*Assignment*: Without adding anything, give again the lines from the one holding "Open the meeting details info icon" through the final line of the records, exactly, with both ends included and pictures dropped.

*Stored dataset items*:

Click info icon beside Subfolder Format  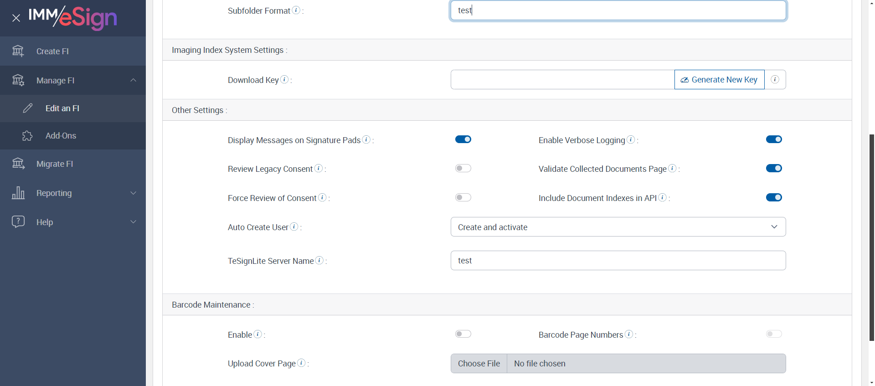click(296, 10)
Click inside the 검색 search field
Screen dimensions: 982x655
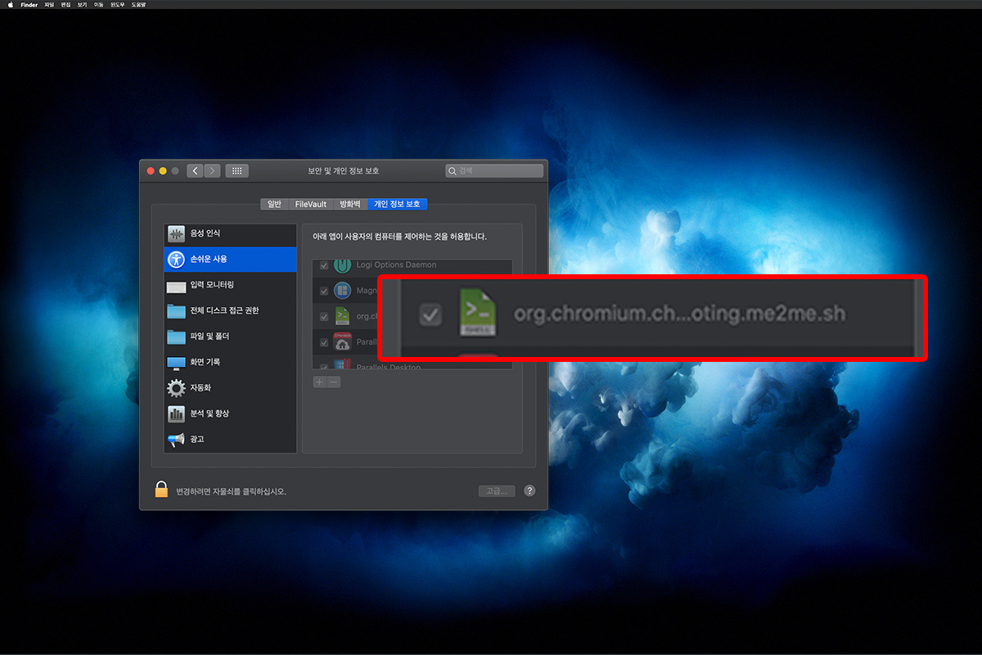[494, 170]
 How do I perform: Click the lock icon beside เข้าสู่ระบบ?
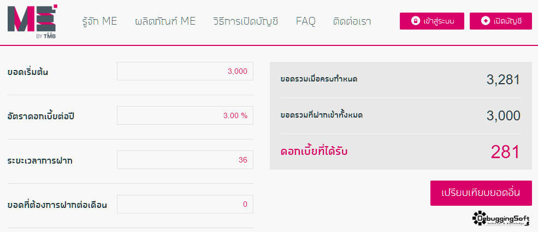pyautogui.click(x=416, y=21)
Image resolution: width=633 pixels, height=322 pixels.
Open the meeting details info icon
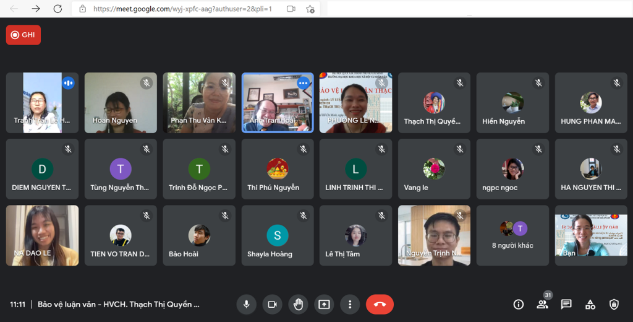(x=519, y=305)
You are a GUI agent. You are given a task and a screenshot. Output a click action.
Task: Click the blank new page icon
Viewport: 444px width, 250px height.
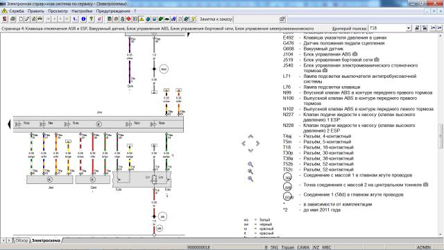coord(21,19)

*Final answer*:
Open the meeting details info icon
(x=519, y=305)
You are a GUI agent. You are given a task and a screenshot. Output a click action.
Task: Click the blank new page icon
Viewport: 444px width, 250px height.
coord(21,19)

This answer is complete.